What the task asks -> Extract all lines from the data beneath that include the word "will".

[Start of section]

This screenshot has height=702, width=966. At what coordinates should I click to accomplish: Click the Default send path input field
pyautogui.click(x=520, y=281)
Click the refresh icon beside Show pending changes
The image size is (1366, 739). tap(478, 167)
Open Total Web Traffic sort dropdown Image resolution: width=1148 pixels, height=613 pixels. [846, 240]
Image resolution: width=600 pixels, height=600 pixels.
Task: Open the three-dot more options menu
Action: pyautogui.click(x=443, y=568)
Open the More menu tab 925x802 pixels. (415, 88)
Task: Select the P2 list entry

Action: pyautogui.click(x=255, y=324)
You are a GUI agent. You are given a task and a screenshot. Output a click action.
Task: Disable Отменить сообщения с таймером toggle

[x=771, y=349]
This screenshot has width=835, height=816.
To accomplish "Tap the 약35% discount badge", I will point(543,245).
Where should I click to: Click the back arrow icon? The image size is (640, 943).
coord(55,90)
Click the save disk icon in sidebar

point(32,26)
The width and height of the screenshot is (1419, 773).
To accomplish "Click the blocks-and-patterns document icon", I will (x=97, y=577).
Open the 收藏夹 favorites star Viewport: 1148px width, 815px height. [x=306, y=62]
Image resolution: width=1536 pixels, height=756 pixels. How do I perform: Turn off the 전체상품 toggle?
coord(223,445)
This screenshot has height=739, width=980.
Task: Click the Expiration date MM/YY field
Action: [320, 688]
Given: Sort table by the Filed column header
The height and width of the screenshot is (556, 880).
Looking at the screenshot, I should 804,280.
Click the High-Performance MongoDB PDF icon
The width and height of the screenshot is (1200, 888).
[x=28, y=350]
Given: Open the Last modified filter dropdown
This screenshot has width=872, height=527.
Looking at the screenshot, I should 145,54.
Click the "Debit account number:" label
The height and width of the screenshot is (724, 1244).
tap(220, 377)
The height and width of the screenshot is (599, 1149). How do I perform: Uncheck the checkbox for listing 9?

[End of section]

Response to the exercise ->
To accomplish "Tap the 약35% discount badge", I will point(543,245).
To accomplish "Click the blocks-and-patterns document icon", I will (x=97, y=577).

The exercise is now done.